> _Written exercise_: Swap "click" for "tap" throughout the data below and write out every line again, keeping everything else the same.

> _Data listing_:

Begin

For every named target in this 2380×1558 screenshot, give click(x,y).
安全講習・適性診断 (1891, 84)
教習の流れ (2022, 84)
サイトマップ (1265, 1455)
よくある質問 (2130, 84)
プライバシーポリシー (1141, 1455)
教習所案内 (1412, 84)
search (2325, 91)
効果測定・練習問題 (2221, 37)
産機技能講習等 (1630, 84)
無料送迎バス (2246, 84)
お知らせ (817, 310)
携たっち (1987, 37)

End

> _Correct result_:
For every named target in this 2380×1558 screenshot, give tap(x,y).
安全講習・適性診断 (1891, 84)
教習の流れ (2022, 84)
サイトマップ (1265, 1455)
よくある質問 (2130, 84)
プライバシーポリシー (1141, 1455)
教習所案内 (1412, 84)
search (2325, 91)
効果測定・練習問題 (2221, 37)
産機技能講習等 (1630, 84)
無料送迎バス (2246, 84)
お知らせ (817, 310)
携たっち (1987, 37)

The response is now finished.